=== Passage provided ===
* Start *

Mapping the opportunities for improving conservation by better incorporating human behaviour
Mapping the opportunities for improving conservation by better incorporating human behaviour
Conservation has been slow to utilise new ideas from psychology and behavioural economics about shifting human behaviour through addressing social norms, messenger effects, cognitive biases and default decisions. Our workshop-centred study has systematically explored the potential for impacting conservation using such tools, and planned an agenda for testing them.
Project Aims
The overarching aim of this project was to conduct the broadest examination to date of the scope for new insights in behavioural science to help deliver biodiversity conservation. Our current understanding is limited in three ways:
- the lack of a systematic assessment of which behaviour changes are most important to target to achieve conservation impact;
- the limited appreciation, by many of those working in conservation, of the diversity, applicability and limitations of behaviourally-informed interventions; and
- the absence of a coordinated programme for testing and reporting-back on the most promising interventions across the conservation sector.
We planned to address these limitations by convening and supporting a multi-disciplinary panel of practitioners and researchers.
Key Activities
- Identifying “headline” changes to human behaviour which, if effected, would have disproportionate impacts on conservation outcomes.
- Proposing candidate behavioural interventions which hold promise for delivering these behaviour changes.

* End *

=== Material ===

* Start *

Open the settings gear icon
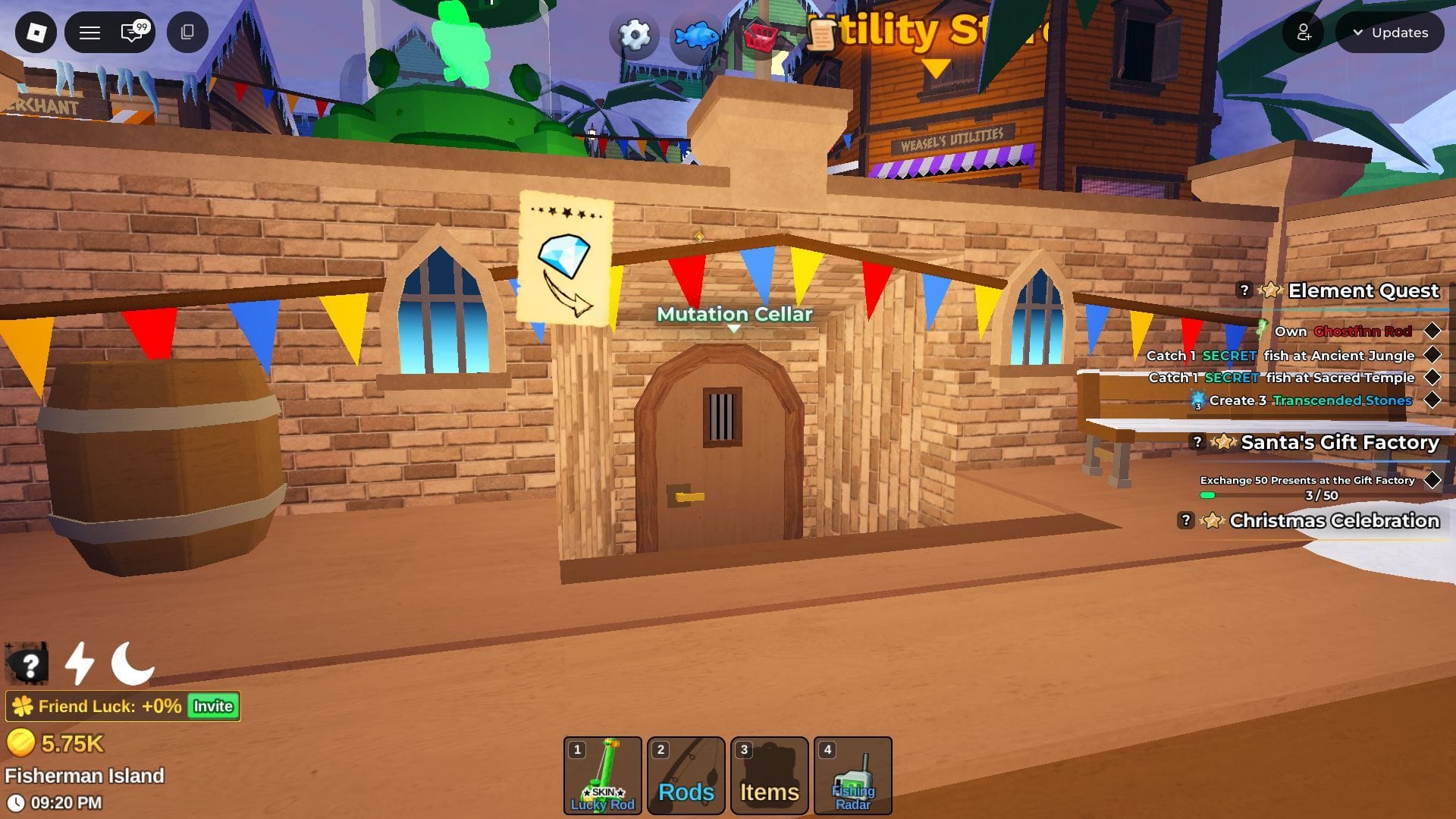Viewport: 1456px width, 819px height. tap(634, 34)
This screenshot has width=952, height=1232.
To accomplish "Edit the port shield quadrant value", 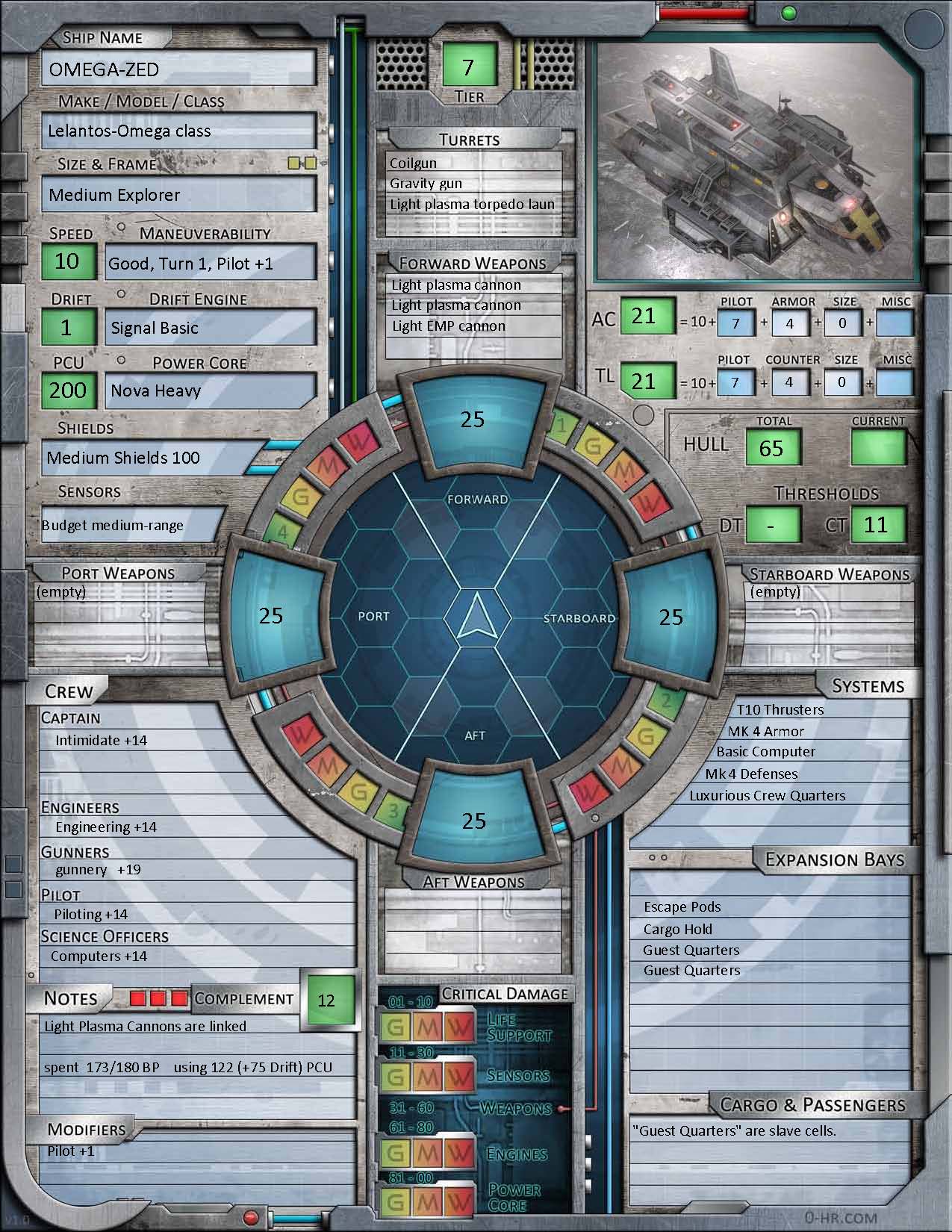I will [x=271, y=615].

* End *

=== Task description ===
Carry on with the passage about behavioral science in conservation from the point where it stops. The material after the text plays no part in what comes next.

=== Answer to this task ===
- Prioritising 10-20 interventions for investigation via a programme of field-based testing.
The main activity of the project was a workshop held 7-9 January 2020 in the David Attenborough Building attended by 22 leading experts in conservation and behavioural science and high-level practitioners from conservation NGOs. The workshop was organised around three focal tasks: (1) to develop causal threat chains around threatened species and ecosystems to identify key target behaviour changes; (2) to propose interventions to achieve these target behaviour changes based on state-of-the-art behavioural science; and (3) to sketch a plan for how to bring forward the workshop results and meet project deliverables. The main outcome of the workshop was an extensive set of materials around threat chains, target behaviour changes, and behaviour change interventions. These materials served as the core content around which the two perspective papers were developed. Another critical outcome was the engagement of and face-to-face interactions between workshop participants, which was essential for ensuring their continued involvement in the post-workshop proceedings.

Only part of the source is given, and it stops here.